Como podemos ter certeza que isso vai acontecer? Jesus fez milagres para mostrar às pessoas que o mundo inteiro vai ser bom assim. Ele também morreu por nós. Por causa da morte dele, a tristeza vai deixar de existir e todas as promessas de Deus vão se cumprir. A morte de Jesus foi tão importante que ele mandou seus discípulos se reunirem todos os anos para lembrar da morte dele. — Lucas 22:19, 20.
Pelo calendário usado nos tempos bíblicos, o dia da morte de Jesus vai cair neste ano na terça-feira, dia 11 de abril.

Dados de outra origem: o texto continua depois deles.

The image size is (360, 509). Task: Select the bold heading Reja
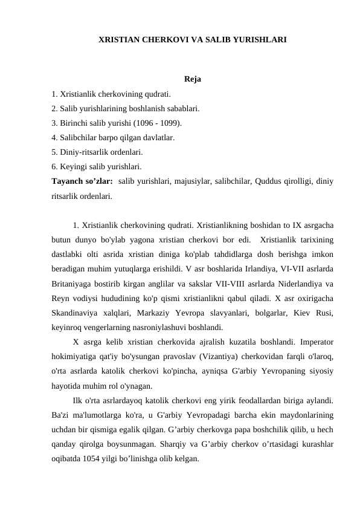pyautogui.click(x=193, y=80)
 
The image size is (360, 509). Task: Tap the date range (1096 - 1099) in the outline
pyautogui.click(x=157, y=123)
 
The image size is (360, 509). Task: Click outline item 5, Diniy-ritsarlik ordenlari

As Testemunhas de Jeová convidam você para estar com elas nessa data e aprender como a morte dele pode ajudar você e sua família.
As Testemunhas de Jeová convidam toda a comunidade tarauacaense para estar presente a Celebração da morte de Cristo. 
Evento bíblico gratuito dia 11 de Abril, em dois horários:
18 às 19h ou das 19:40h às 20:40h
No Salão do Reino das Testemunhas de Jeová na entrada do Bairro Avelino Leal (Bairro Novo)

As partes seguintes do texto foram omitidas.